_Task brief_: What lines in the data hold the string "above"? Show them.

◆ ◆ ◆ ◆ ◆

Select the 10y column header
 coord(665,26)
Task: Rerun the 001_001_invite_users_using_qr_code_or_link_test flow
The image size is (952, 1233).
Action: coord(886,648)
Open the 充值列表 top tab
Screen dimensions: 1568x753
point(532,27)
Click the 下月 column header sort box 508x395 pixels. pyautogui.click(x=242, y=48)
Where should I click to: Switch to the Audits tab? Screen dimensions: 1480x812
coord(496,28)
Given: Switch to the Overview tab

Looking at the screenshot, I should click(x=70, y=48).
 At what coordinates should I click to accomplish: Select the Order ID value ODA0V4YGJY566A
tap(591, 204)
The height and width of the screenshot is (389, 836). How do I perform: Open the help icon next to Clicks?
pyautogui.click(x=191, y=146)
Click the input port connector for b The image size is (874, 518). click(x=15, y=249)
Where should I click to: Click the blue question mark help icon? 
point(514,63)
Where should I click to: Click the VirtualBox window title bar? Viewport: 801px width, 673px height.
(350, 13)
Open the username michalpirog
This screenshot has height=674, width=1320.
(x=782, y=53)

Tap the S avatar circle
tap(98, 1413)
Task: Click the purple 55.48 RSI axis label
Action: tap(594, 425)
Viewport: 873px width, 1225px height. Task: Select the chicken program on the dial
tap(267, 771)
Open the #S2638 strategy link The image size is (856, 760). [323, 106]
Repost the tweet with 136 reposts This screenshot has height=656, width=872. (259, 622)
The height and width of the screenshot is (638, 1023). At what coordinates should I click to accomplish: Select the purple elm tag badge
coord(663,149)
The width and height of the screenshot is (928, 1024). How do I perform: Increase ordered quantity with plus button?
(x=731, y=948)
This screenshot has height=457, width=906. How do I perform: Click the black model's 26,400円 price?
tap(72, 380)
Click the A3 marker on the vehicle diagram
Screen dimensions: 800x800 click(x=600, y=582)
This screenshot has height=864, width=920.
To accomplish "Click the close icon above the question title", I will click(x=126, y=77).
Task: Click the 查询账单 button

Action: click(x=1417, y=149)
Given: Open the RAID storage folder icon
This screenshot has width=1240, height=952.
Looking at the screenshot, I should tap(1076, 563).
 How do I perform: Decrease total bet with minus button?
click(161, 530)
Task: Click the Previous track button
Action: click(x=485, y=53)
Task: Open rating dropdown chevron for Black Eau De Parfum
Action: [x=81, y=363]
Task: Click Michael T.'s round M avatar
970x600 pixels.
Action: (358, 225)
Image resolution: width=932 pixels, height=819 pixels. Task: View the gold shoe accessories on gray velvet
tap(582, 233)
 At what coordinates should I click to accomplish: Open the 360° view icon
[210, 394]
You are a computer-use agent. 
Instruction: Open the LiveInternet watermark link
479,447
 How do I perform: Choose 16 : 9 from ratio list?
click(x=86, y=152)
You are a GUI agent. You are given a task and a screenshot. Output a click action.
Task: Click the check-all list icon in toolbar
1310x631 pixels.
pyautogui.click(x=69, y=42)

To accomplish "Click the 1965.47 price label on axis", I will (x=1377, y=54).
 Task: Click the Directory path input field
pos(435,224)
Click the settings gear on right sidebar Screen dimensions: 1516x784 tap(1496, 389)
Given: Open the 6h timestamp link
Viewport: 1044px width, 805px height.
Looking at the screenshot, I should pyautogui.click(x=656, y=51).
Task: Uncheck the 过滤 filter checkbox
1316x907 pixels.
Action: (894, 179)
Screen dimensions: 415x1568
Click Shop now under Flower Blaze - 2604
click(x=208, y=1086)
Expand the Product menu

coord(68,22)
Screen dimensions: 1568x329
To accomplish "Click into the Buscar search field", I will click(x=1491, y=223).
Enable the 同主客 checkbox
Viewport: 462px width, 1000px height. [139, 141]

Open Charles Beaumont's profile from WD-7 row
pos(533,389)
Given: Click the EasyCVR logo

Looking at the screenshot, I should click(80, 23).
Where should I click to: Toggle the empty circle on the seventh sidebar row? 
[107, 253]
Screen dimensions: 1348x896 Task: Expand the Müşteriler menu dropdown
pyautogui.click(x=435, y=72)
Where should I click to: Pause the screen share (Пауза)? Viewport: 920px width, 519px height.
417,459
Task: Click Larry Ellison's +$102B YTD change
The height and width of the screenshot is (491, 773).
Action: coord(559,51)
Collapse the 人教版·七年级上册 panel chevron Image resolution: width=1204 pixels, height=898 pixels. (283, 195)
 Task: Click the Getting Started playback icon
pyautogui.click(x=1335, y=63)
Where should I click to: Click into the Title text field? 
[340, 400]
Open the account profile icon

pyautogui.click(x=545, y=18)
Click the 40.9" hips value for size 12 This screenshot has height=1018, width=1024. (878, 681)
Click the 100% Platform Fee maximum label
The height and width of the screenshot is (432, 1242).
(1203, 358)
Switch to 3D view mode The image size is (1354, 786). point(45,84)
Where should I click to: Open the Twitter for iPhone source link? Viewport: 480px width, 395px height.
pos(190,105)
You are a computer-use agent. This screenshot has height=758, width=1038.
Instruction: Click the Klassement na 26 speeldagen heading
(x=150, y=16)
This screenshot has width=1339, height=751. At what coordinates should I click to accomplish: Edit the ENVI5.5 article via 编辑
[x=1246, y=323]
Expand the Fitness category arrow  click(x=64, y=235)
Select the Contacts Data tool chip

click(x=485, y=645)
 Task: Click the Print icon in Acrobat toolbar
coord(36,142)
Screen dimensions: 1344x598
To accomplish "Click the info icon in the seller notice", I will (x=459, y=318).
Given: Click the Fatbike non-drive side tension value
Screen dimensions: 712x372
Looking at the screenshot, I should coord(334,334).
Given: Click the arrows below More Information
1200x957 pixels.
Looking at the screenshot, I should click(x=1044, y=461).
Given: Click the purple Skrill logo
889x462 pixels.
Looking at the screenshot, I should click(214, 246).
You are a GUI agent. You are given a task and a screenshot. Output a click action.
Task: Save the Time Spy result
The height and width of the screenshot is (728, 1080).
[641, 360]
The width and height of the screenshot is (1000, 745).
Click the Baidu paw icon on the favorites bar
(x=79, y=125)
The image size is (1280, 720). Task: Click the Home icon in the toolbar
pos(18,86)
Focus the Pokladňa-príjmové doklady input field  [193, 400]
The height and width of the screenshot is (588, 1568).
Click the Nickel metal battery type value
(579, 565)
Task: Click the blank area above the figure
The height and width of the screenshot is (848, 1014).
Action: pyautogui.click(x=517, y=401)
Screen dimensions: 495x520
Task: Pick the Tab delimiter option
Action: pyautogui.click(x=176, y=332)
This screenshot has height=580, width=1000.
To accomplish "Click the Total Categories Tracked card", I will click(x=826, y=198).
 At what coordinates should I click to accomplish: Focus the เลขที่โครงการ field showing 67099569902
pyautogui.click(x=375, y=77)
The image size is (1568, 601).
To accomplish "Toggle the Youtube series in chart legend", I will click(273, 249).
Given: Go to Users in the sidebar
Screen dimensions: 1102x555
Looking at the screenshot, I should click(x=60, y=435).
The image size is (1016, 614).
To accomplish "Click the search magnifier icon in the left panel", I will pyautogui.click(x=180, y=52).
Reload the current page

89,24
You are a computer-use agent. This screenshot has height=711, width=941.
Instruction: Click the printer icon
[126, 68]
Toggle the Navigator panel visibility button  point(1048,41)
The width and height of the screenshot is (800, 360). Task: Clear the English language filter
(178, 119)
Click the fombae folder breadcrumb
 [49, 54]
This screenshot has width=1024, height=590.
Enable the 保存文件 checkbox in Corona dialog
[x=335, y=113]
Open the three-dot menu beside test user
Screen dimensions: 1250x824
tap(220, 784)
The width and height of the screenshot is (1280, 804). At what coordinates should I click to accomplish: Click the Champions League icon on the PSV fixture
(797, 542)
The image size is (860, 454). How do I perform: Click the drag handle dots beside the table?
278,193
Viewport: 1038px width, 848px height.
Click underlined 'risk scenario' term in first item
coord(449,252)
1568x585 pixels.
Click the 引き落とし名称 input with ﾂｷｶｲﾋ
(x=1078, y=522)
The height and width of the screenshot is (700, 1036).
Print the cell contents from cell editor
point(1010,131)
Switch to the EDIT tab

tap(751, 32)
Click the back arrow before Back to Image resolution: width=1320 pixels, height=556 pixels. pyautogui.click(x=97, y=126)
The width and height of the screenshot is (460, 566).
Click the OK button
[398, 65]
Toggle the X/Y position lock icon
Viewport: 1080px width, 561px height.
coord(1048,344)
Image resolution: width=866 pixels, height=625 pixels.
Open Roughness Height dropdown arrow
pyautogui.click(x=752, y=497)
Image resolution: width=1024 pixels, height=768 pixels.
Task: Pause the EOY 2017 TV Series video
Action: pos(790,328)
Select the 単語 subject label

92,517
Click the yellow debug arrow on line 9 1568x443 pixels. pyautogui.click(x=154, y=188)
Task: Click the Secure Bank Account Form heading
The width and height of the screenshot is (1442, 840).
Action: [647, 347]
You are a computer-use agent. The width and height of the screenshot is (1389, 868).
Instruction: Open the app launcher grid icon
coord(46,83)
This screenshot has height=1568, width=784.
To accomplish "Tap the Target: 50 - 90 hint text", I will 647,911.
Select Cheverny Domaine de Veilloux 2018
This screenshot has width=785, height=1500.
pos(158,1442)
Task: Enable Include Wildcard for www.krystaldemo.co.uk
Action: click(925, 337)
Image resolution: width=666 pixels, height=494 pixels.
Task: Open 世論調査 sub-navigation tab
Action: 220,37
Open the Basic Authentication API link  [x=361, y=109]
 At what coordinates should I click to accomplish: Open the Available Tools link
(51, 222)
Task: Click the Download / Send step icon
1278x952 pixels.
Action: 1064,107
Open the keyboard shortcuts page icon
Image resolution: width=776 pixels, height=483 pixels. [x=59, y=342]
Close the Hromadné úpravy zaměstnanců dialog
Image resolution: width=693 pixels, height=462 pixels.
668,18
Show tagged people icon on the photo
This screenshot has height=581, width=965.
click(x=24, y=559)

◆ ◆ ◆ ◆ ◆

_Reply to the task_:
To accomplish "Click the close icon above the question title", I will click(x=126, y=77).
Task: Click the blank area above the figure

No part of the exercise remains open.